3 Reasons Speech Is Becoming Preferred for Self-Service
For decades, service managers have understood the benefits of deploying self-service solutions for customer care across multiple service channels. What’s not to like? Self-service solutions give businesses a way to reduce the cost of handling support calls, avoid fines and penalties resulting from lack of compliance, and meet the demands of customers who now expect service anytime and anywhere they want it.
Now, as Donna Fluss, president of DMG Consulting, wrote in a blog post earlier this year, “A remarkable thing is happening in the realm of customer service: After years of rejecting self-service, customers are changing their tune. Consumers of all ages are showing a preference for self-service solutions over talking to agents or using chat boxes, provided they do their jobs well.”
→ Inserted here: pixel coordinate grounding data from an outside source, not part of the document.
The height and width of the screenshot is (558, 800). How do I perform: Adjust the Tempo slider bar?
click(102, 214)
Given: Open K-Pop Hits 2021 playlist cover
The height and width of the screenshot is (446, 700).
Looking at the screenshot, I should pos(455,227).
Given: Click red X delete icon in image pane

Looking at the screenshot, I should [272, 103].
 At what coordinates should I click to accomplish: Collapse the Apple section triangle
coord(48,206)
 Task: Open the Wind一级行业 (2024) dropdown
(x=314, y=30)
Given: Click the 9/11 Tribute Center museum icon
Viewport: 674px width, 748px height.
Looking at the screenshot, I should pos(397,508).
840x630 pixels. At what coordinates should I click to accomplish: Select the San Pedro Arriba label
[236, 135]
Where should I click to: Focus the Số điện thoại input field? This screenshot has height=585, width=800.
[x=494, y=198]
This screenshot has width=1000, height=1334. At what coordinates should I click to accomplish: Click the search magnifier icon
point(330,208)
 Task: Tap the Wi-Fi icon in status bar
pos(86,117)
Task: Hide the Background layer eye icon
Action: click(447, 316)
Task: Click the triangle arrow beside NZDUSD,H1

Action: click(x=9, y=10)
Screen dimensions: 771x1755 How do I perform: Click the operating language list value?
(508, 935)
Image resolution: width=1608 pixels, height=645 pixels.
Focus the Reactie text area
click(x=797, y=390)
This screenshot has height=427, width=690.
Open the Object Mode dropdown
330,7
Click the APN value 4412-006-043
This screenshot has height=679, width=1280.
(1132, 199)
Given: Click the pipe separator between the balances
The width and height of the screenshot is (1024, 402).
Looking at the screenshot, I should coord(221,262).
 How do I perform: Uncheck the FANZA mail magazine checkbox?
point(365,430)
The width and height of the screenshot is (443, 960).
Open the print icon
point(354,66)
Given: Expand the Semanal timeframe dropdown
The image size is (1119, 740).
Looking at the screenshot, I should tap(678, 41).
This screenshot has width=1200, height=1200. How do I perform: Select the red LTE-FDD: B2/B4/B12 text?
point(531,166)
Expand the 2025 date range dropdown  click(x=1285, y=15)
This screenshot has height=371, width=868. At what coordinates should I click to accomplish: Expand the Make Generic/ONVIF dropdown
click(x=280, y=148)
The realization that using a natural language speech interface can improve the speed, effectiveness, and experience of the self-service interaction isn’t new, either.
However, a new generation of cloud-based speech technologies coupled with a new breed of application development tools is making it easy for service organizations of all sizes to build, package, and deploy self-service apps that harness the power of the latest innovations in speech and natural language processing (NLP).
That’s driving a wave of adoption for virtual agents. Gartner has revealed that 25% of customer service and support operations will integrate virtual customer assistant (VCA) or chatbot technology across engagement channels by 2020, up from less than 2% in 2017.
So why are businesses adopting natural language at such a rapid pace? Let’s explore three key drivers.
Lower Cost & Complexity
It’s certainly been possible to build advance natural language speech interfaces for years. In 2000, for example, speech-enabled IVR applications let American Airlines callers ask to “fly from Austin to Boston, next Wednesday at 8a.m.” and Charles Schwab investors to “buy 100 shares of IBM at the market price.”
The problem was, these applications took a lot of time and a whole lot of money to build.
First a company had to buy and host its own speech recognition and text-to-speech servers. Next it had to hire a team of developers to build the application. Finally, it would train the recognition servers and tune the system until it reached the necessarily level of service. The process could take months and cost close to a million dollars, putting speech out of reach of all but the largest call centers.
Speech and NLP have taken a now-familiar path to the cloud. Like other technologies, NLP has become cheaper and more accessible to a wider variety of businesses. Service teams no longer have to manage software, hardware, and equipment, and can now pay for usage based on monthly demand.
In addition, application development cycles have shrunk because cloud vendors like Google and IBM have trained their recognition servers using massive datasets they’ve acquired as millions of users interact with their cloud-based speech services. This further reduces cost and complexity.